## YOUR TASK
Tell me how many lines in the data below hold the string "agent", and say nothing else.
INPUT RECORDS below:
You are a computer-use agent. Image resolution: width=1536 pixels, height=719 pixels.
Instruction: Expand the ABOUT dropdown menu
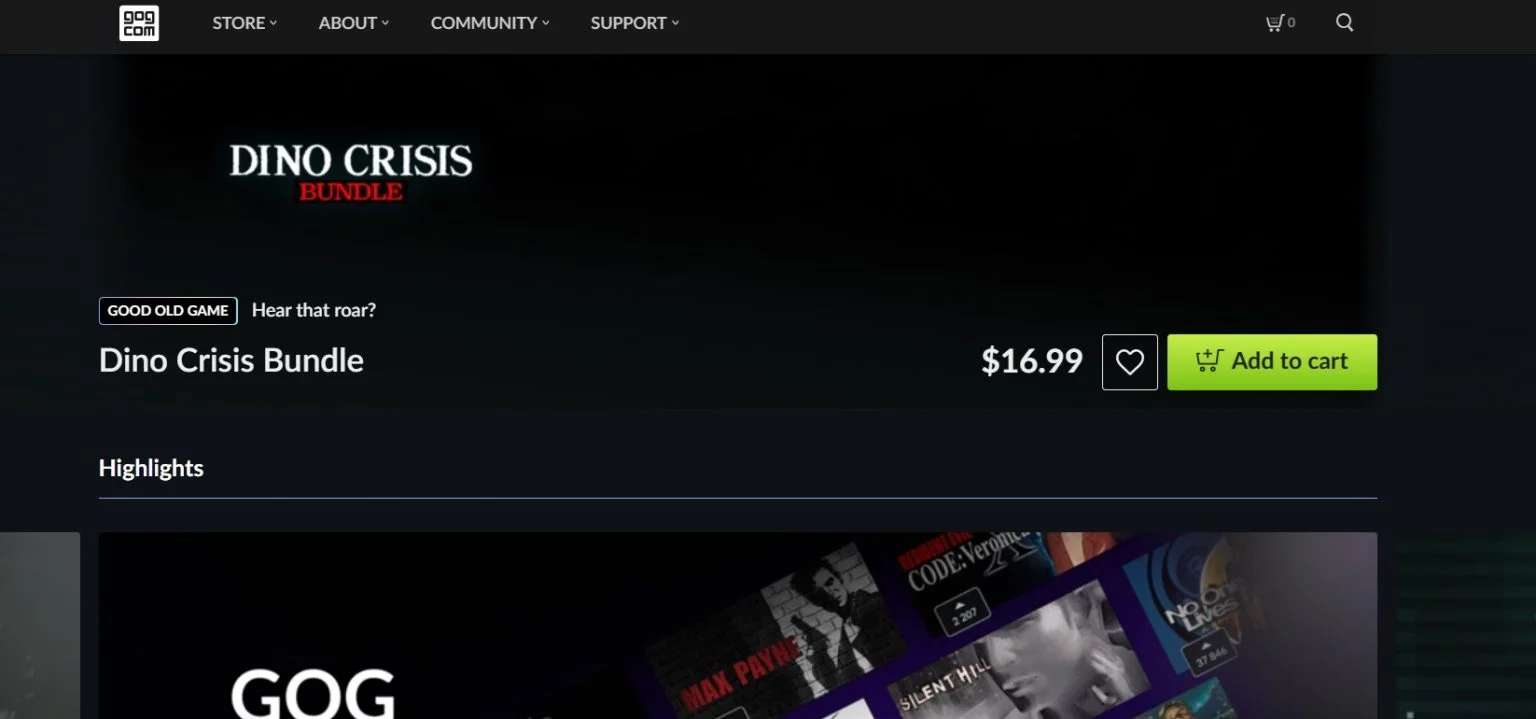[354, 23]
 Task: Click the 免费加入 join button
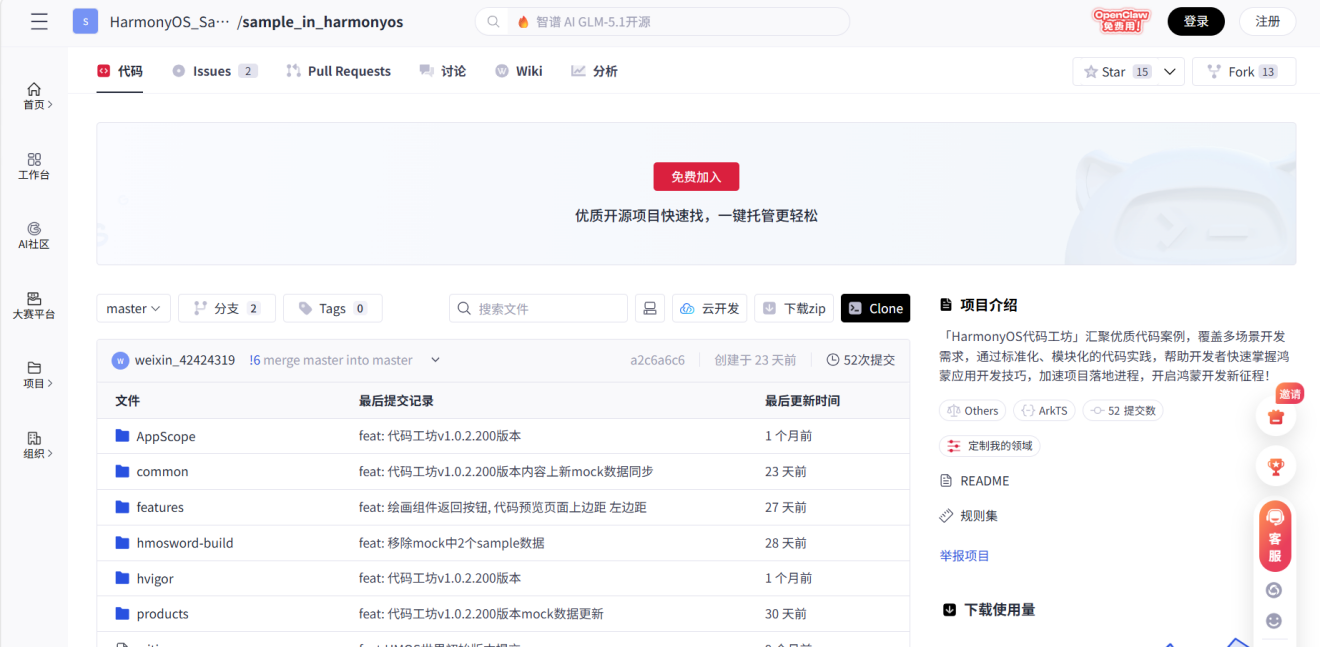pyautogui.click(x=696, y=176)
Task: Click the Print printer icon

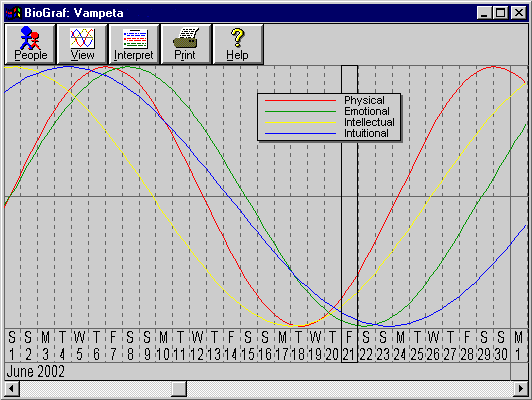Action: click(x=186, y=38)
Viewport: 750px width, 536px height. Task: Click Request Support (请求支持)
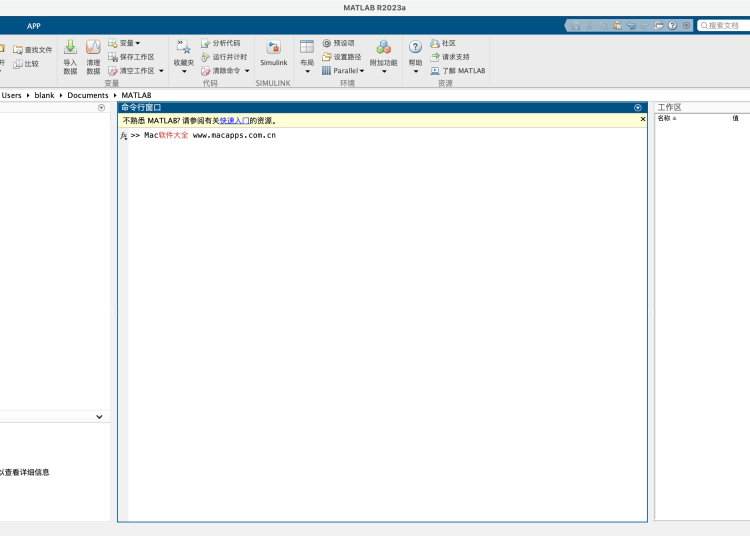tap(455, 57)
End of INPUT RECORDS.
INPUT RECORDS below:
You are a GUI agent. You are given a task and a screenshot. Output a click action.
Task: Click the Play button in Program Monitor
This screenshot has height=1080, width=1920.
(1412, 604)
End of INPUT RECORDS.
INPUT RECORDS below:
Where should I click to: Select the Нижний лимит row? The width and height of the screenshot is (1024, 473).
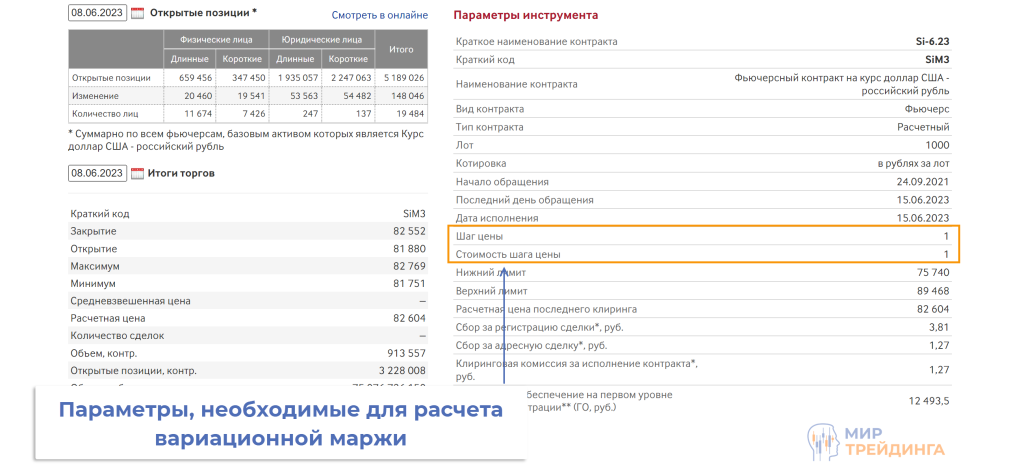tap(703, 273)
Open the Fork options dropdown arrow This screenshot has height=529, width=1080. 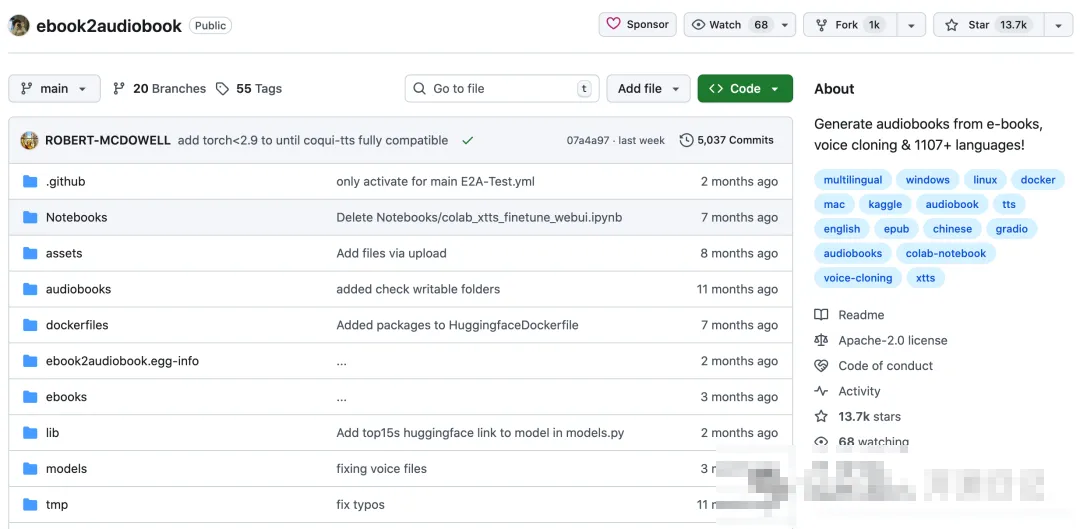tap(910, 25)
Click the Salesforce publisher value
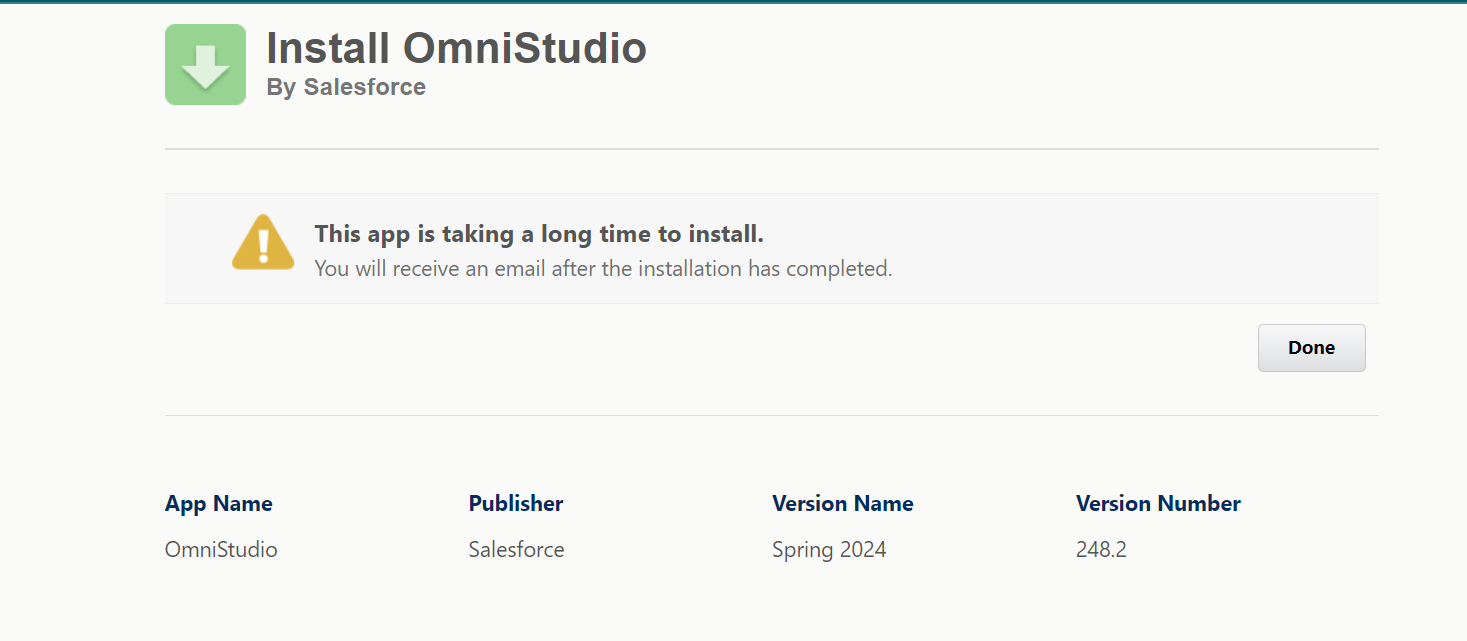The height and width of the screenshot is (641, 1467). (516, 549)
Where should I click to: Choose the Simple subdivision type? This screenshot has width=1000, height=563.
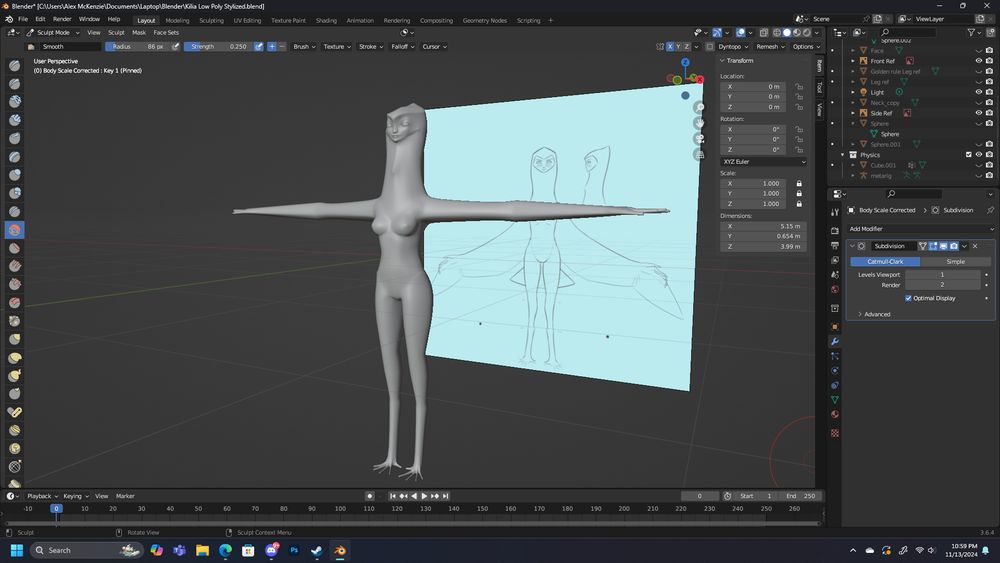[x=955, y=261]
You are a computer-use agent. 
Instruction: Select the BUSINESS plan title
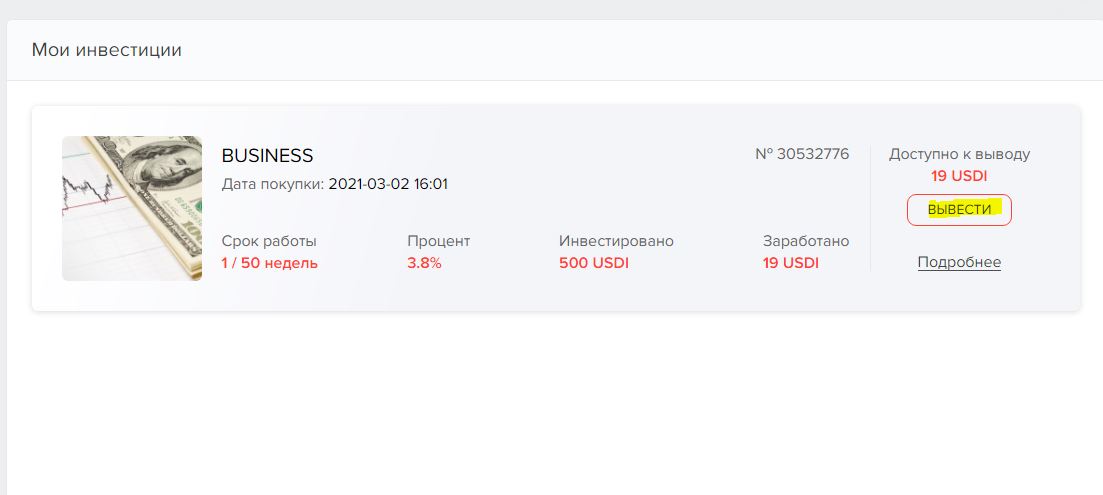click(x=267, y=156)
End of INPUT RECORDS.
## OUTPUT BELOW
3